ABOUT THIS EXERCISE ::
Go line by line through the entries below and count those containing the string "strip"; give only the count.

Collected data entries
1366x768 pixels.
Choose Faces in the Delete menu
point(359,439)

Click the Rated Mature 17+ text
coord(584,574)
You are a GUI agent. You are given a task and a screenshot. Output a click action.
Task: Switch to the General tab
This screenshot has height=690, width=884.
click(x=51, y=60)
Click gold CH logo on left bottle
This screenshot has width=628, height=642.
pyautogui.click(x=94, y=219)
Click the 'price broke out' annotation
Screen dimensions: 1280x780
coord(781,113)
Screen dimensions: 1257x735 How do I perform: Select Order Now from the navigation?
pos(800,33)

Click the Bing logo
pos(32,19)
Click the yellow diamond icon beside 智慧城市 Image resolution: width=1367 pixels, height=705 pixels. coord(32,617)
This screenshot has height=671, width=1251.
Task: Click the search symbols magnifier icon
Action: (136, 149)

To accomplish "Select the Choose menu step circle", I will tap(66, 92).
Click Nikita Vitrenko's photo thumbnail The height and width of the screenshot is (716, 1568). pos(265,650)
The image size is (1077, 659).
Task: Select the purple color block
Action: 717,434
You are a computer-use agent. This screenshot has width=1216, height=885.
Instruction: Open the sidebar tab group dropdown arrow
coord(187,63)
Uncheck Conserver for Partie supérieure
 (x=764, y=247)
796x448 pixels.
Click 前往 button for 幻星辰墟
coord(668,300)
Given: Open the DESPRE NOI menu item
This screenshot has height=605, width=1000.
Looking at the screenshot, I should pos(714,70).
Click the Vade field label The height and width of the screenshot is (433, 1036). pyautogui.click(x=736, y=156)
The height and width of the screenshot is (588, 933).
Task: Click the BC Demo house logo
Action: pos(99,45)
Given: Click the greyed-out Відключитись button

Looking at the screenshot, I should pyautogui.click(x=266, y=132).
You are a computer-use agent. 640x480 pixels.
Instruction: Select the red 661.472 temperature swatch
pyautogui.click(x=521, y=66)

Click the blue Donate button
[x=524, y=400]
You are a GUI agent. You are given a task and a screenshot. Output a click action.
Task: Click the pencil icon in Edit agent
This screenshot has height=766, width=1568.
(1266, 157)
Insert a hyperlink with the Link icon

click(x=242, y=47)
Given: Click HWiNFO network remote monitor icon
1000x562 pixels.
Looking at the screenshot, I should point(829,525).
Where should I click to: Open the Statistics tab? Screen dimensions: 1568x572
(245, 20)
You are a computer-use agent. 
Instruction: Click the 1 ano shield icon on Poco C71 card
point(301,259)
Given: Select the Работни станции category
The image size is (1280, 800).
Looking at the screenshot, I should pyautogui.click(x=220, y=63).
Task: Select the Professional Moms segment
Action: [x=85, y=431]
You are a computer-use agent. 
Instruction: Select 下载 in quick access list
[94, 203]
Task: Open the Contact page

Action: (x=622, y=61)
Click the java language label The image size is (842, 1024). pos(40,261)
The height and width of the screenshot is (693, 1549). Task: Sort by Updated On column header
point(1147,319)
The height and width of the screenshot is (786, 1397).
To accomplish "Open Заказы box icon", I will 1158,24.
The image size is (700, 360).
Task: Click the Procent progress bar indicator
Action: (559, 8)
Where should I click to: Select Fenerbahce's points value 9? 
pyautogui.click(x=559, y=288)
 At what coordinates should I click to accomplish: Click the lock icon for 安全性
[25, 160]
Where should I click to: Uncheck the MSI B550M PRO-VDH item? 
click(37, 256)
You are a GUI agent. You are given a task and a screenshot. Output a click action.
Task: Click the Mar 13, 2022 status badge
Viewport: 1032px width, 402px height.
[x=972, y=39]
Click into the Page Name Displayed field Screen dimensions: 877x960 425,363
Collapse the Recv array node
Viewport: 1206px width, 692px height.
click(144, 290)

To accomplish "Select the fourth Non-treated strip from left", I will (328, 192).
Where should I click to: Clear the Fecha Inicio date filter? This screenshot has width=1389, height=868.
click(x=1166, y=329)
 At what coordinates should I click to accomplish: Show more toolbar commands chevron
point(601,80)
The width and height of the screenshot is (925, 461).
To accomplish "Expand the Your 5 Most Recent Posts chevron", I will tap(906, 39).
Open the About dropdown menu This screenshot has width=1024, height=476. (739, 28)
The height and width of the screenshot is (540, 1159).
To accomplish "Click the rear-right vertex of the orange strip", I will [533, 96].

YOUR SOLUTION ::
2